WASHINGTON -- White House hopeful Sen. Hillary Rodham Clinton (D-N.Y.) is mounting a you-go-girl girlfriend offensive in accusing her all-male lineup of rivals of "piling on," moving to recover her footing from a poor performance in Tuesday's debate in Philadelphia.
Chief rival Sen. Barack Obama (D-Ill.) on Friday was not buying the gender defense and said he did not wave a race card when he was roughed up in a debate. The campaign of former Sen. John Edwards (D-N.C.) rejected the notion the men were piling on, saying the problem was Clinton's "politics of parsing."
In an interview on NBC's "Today Show" on Friday with host Matt Lauer, Obama alluded to race --Obama is the only African American running -- when he said he just toughed out darts thrown at him at an Iowa debate.
"And I didn't come out and say, 'Look, I'm being hit on because I look different from the rest of the folks on the stage."
Obama said it does not make sense that after convincing everyone she was tough "that suddenly she backs off and says, 'Don't pick on me.' "
After the Philadelphia debate, where Clinton stumbled on questions dealing with her first lady papers at the Clinton library -- and giving illegal immigrants driver's licenses -- the Clinton team started playing the gender card.
A very clever Internet video titled "The Politics of Pile On" played lyrically arranged clips of the Demo-cratic men mentioning Clinton's name at the debate while the overture of the "Marriage of Figaro" played in the background.
The spot ends with Clinton's debate sound bite, "I seemed to be the topic of great conversation and consternation, and that's for a reason."

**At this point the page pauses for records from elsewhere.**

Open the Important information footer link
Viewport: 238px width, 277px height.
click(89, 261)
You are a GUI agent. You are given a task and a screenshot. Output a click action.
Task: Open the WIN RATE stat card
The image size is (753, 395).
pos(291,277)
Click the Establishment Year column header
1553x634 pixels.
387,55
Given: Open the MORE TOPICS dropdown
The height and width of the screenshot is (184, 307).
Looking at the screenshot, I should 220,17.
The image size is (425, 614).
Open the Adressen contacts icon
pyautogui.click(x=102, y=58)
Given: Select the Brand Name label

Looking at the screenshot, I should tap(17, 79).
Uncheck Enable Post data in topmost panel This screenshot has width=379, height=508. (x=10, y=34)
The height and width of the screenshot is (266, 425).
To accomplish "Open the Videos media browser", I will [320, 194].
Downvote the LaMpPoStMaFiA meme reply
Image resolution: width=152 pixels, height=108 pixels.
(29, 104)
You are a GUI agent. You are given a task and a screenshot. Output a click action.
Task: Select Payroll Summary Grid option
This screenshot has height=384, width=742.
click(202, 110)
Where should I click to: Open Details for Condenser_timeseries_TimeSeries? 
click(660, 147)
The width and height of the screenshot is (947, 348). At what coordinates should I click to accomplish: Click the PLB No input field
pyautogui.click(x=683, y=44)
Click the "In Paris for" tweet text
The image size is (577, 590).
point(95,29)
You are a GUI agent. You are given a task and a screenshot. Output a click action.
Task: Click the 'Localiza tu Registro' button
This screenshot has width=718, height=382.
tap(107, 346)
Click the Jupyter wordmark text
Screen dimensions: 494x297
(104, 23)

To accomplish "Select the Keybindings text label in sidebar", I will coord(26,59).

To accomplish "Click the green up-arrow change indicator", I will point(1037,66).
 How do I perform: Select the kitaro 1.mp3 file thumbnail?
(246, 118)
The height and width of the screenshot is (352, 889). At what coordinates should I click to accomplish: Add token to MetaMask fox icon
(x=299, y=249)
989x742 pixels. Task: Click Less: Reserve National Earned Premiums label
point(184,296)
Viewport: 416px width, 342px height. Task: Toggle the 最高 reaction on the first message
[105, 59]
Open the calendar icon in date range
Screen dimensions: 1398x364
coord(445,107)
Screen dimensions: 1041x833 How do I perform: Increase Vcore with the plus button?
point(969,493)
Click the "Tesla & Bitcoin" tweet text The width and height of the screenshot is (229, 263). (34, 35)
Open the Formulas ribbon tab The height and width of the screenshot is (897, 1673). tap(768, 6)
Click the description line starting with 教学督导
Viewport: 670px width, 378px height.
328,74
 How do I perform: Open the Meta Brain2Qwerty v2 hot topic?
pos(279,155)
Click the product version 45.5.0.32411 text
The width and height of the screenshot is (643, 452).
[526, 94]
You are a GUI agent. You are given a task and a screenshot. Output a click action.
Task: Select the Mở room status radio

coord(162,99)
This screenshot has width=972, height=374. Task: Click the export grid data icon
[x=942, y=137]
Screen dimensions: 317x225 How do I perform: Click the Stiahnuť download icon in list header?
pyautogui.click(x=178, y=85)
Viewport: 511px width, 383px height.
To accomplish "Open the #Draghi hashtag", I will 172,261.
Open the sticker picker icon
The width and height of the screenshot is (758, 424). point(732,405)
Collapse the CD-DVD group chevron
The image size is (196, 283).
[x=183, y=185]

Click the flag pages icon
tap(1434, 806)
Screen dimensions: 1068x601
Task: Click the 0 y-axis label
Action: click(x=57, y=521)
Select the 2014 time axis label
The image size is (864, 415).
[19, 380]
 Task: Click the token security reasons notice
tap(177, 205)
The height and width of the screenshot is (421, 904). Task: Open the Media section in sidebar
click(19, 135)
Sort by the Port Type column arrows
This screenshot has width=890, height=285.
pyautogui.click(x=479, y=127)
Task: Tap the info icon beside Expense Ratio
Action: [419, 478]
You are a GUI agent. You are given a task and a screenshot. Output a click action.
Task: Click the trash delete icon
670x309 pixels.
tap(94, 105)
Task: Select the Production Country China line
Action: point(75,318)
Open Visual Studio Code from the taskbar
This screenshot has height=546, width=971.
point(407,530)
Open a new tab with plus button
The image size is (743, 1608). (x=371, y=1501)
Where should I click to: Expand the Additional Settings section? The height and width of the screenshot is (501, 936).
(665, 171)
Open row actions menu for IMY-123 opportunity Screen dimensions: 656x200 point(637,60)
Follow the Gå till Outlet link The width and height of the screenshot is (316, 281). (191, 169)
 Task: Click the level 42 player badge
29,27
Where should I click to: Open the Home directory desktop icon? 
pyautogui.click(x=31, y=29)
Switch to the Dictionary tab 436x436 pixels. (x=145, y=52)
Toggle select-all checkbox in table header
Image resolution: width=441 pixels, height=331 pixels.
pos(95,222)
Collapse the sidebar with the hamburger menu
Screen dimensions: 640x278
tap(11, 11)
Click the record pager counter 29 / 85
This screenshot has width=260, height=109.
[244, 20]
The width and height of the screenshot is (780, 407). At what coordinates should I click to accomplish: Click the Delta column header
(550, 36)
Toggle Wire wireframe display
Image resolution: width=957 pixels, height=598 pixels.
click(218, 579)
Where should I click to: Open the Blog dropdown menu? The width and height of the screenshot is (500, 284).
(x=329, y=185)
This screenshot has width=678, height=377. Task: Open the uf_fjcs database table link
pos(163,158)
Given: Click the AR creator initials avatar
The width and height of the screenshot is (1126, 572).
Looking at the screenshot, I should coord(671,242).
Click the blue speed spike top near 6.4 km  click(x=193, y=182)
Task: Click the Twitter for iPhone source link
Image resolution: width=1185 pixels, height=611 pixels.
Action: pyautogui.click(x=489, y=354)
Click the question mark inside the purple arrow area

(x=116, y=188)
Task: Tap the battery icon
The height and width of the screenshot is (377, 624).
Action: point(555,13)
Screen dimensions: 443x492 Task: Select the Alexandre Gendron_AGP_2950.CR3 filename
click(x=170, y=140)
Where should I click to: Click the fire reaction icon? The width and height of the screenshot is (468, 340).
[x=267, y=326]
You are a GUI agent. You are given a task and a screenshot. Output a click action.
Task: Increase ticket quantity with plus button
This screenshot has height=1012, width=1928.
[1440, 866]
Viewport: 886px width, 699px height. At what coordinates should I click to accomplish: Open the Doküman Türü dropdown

The quote, while effective in the spot, was taken out of context. Clinton was referring to Republicans at a recent debate making references to her, not Democrats.
Arguing gender is tricky for Clinton since she has been saying on the stump she is not running because she is a woman.
At the same time, she appeals to gender pride by frequently mentioning she would be the first female president.
Thursday, Clinton returned to Wellesley College, her undergraduate school, where she continued to work the theme.
"In so many ways, this all-women's college prepared me to compete in the all boys' club of presidential politics," she said.
On the stump, Obama does not often mention race. Friday, campaigning in South Carolina -- where African Americans will cast what could be the decisive votes -- he did make a racial appeal. "Now I've heard that some folks aren't sure America is ready for an African-American president," he said, adding he would not be running if her were not confident he could win.
Meanwhile, the Edwards campaign produced a new video headlined "The Politics of Parsing" -- a play on the Clinton title -- where, with the Blue Danube waltz playing in the background, letters on the screen mocked Clinton by asking, "was it something we said" and "or was it double talk."